We collected information of each article, such as first author, publication year, study design, size of participants, age of each group, number of female and male, body mass index (BMI), study duration, apnea hypopnea index (AHI), and main outcome.

Assessment of the Quality

The assessment of the quality of the literature complied with the Cochrane handbook. In our study, we assessed the quality of the articles based on the GRADE (Grading of Recommendations, Assessment, Development and Evaluation) standard.18 The quality of articles was divided into high quality (low-risk bias), medium quality (unclear risk bias), and low quality (high-risk bias). The publication bias of included studies was assessed by funnel plot and Egger’s test. Sensitivity analyses were conducted to assess the stability of the results.

Statistical Methods

In our study, Review Manager Software (version 5.3) and Stata (version 15.0; StataCorp, College Station, TX, USA) were used for meta-analysis. Continuous variables were described by the mean difference (MD) between final values, binary variables were described by relative risk (RR) or odds ratio (OR), and 95% confidence interval (95% CI) was calculated. The random-effects model was conducted if significant heterogeneity was found (p < .05); otherwise, the fixed-effects model was applied (p ≥ .05). We used I2 index to assess heterogeneity. I2 ≥ 50 was considered as moderate-to-high heterogeneity. We conducted subgroup analyses based on OSA severity, PSG parameters, region, and pack-years when heterogeneity existed. Sensitivity analyses were directed to assess the influence of the individual study on the overall estimate. OSA severity, according to their AHI values, was classified as mild(5/h ≤ AHI < 15/h), moderate (15/h ≤ AHI < 30/h), or severe (AHI ≥ 30/h). We analyzed the symmetry of a funnel plot to evaluate possible small sample effects and used Begg’s and Egger’s tests to evaluate publication bias in the included studies.

Results

Study Selection

A total of 696 literature related to this study were preliminarily obtained. The literature were further screened according to the inclusion and exclusion criteria. After reading the full text, 52 literature that did not meet the inclusion conditions were removed. Among them, 28 reported incomplete data, six were review literature and five were non-case–control literature. Finally, 13 qualified literature were included.19–31 The flow diagram of study selection was shown in Figure 1. Furthermore, the characteristics and the quality assessment of included 13 studies were listed in Supplementary Table 1.

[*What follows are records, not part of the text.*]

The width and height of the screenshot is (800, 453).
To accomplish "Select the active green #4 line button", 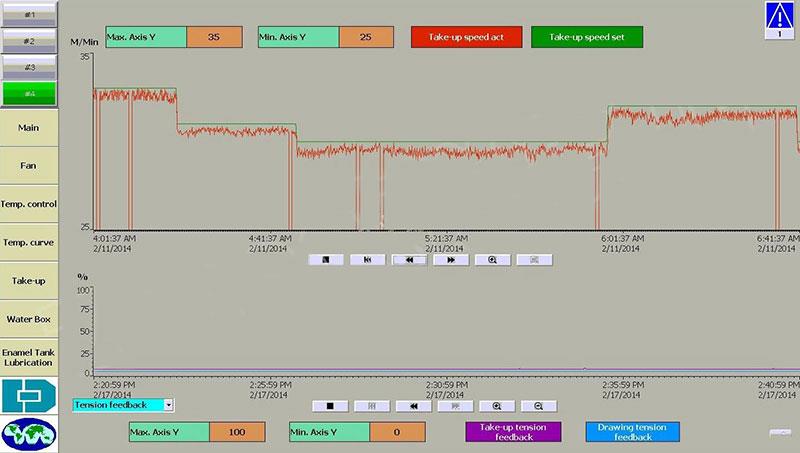I will pyautogui.click(x=29, y=93).
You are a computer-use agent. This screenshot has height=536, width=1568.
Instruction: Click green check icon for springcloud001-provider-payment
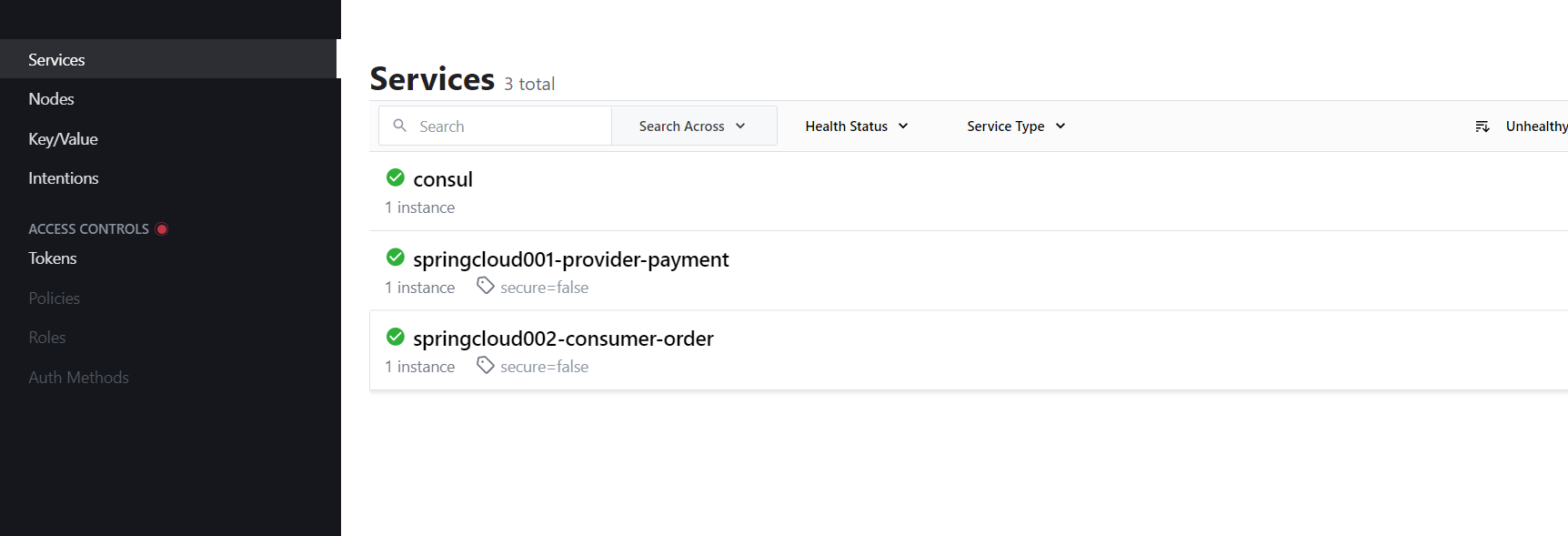pyautogui.click(x=396, y=258)
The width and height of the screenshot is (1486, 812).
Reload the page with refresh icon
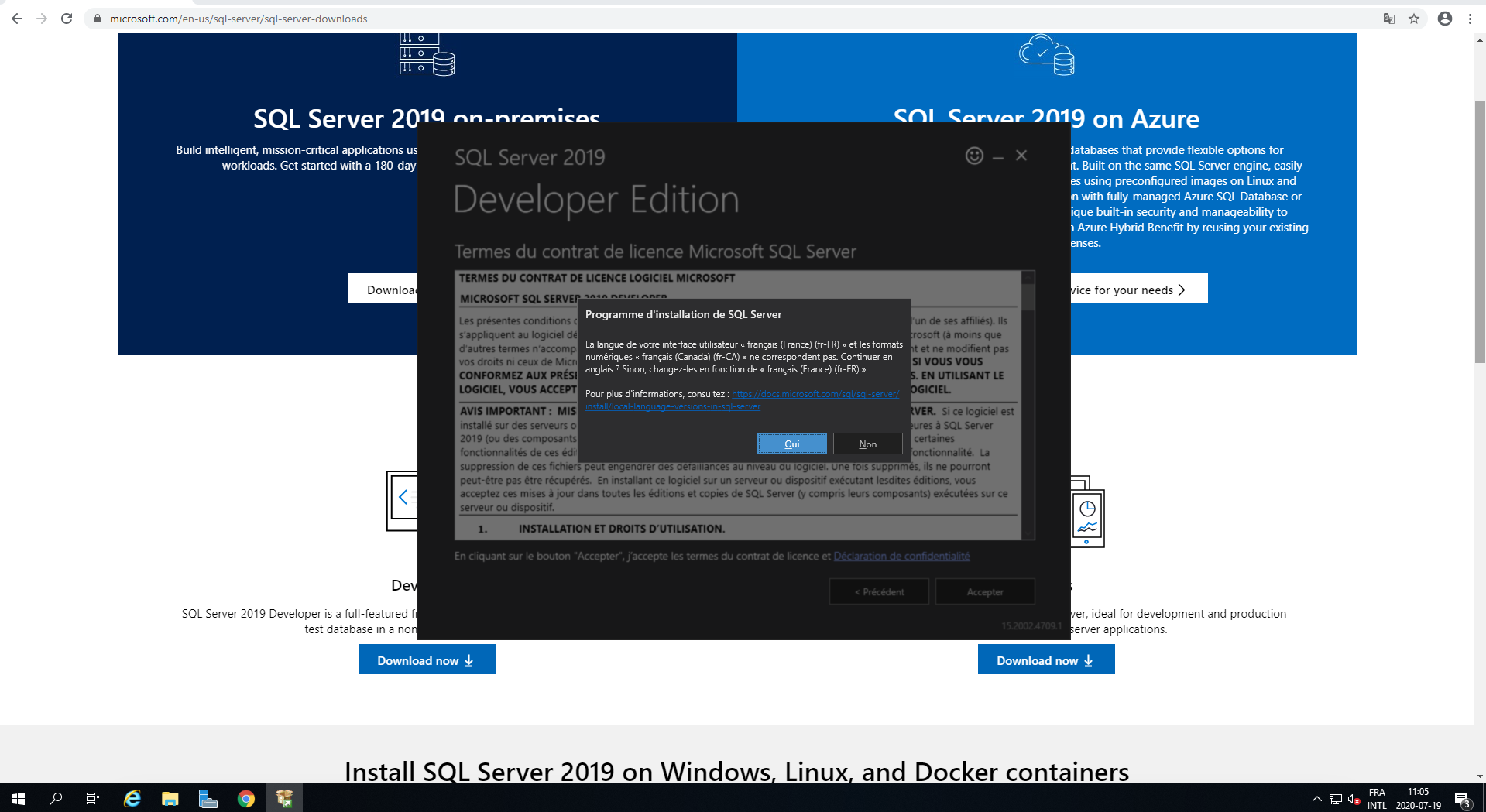(x=67, y=19)
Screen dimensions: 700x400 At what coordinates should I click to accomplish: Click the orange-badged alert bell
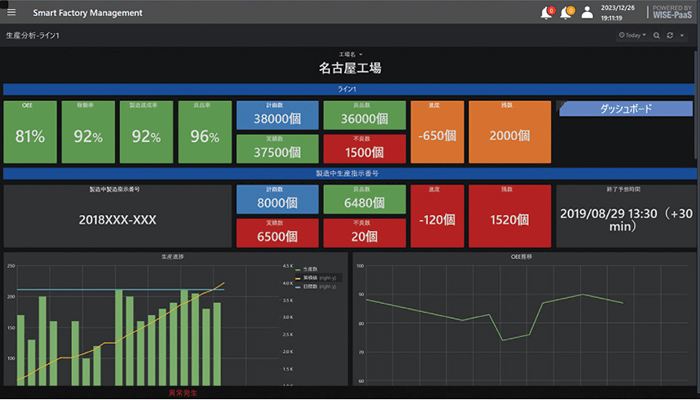(x=566, y=13)
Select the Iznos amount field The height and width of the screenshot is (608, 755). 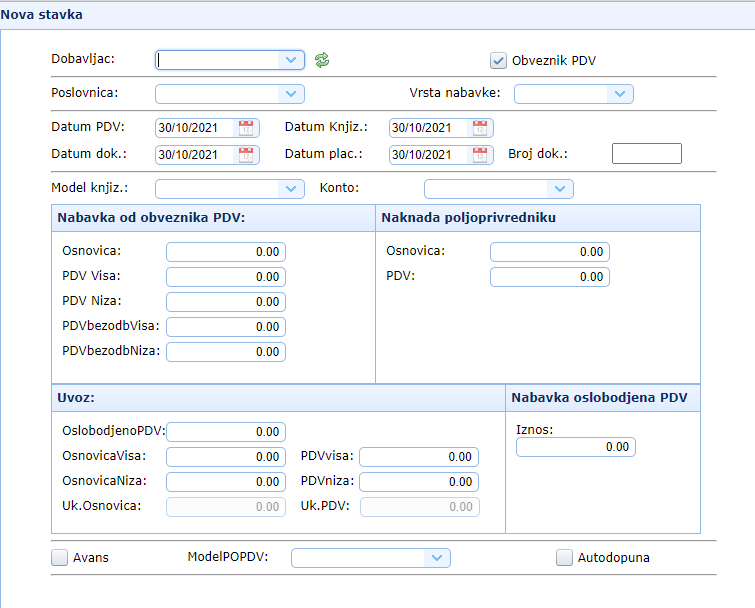coord(576,447)
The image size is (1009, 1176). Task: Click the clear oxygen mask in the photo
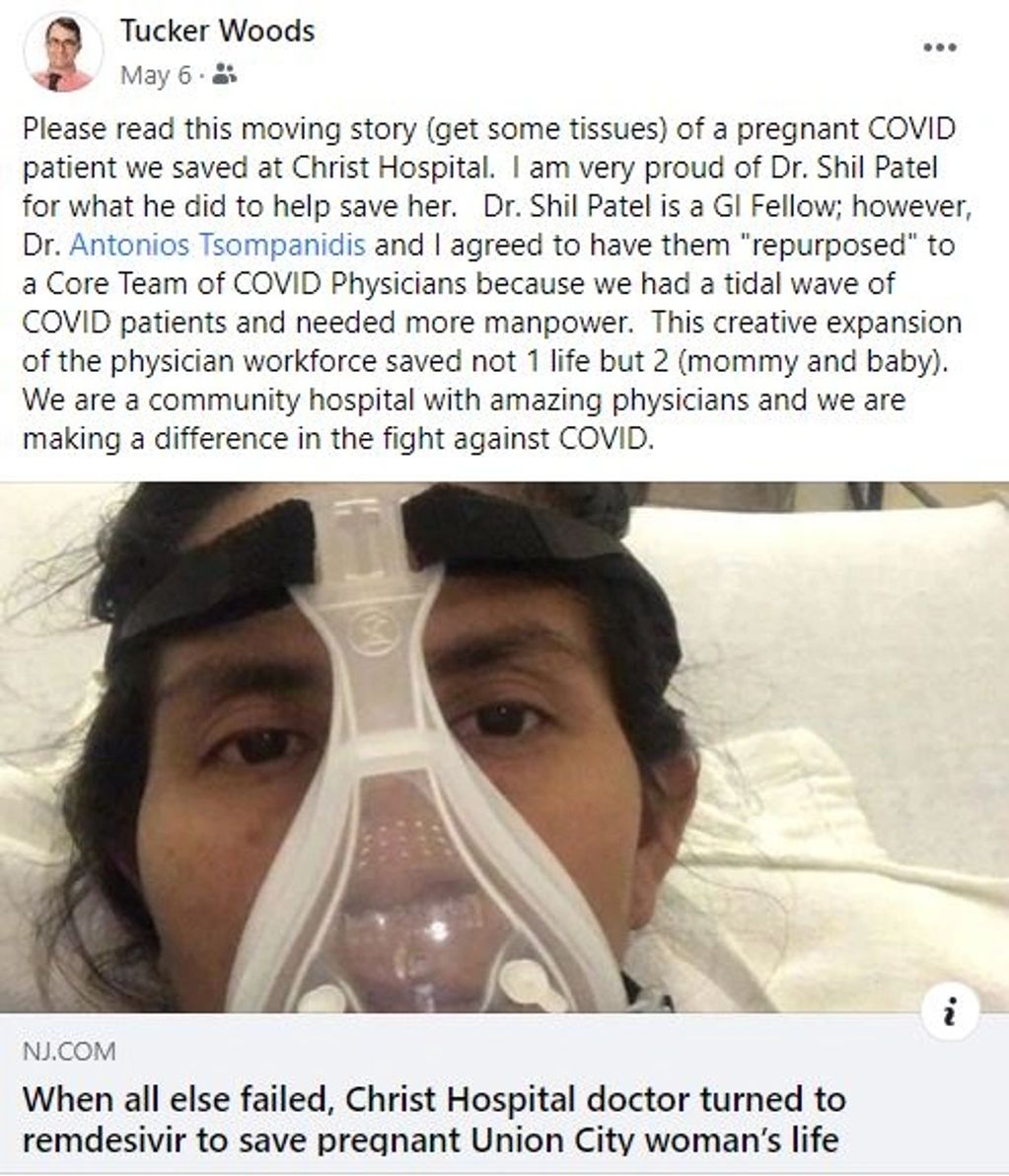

Flow diagram of study selection.
Figure 1.

Flow diagram of study selection.

In the 13 qualified literature conformed to inclusion criteria and exclusion criteria, totally 3654 population who was smoking, and 9796 population who was non-smoking. This study included nine retrospective studies,20,21,24–31 one cross-sectional study,19 one case–control study,22 and one descriptive study.23 Moreover, the quality of eight articles was high to medium quality,21,23–25,27–30 quality of five literature was low quality.19,20,22,26,31

Meta-Analysis Results

Meta-analysis of AHI level in smoker compared with non-smoker and ever-smoker was shown in Figure 2. The result demonstrated that AHI levels were significantly association with smoking (95% CI = 0.43–9.25; p = .03) (Figure 2, A), furthermore, we investigated the meta-analysis of AHI level in smoker compared with ever-smoker, and the result showed that there was no significant difference between smoker and former smoker (MD = −0.29, 95% CI = −3.12–2.53; p = .84) (Figure 2, B). Seven studies19,21,25,26,28–30 presented Epworth Sleepiness Scale (ESS) score in smoker compared with non-smoker, the test for overall effect showed that ESS score was significance difference between two groups (95% CI = 0.54–1.05; p < .00001, Figure 3). Eight studies19–21,25–29 reported that min saturation of oxyhemoglobin (SaO2) in smoker compared with non-smoker, the test for overall effect showed that min SaO2 was significance difference between two groups (95% CI = −4.82–0.96; p = .003, Figure 3, A). Three studies reported21,24,29 the oxygen desaturation index (DOI) in smoker compared with non-smoker, the result demonstrated that there was no significant difference between two groups (95% CI = −4.26–0.78; p = .18, Figure 3, A).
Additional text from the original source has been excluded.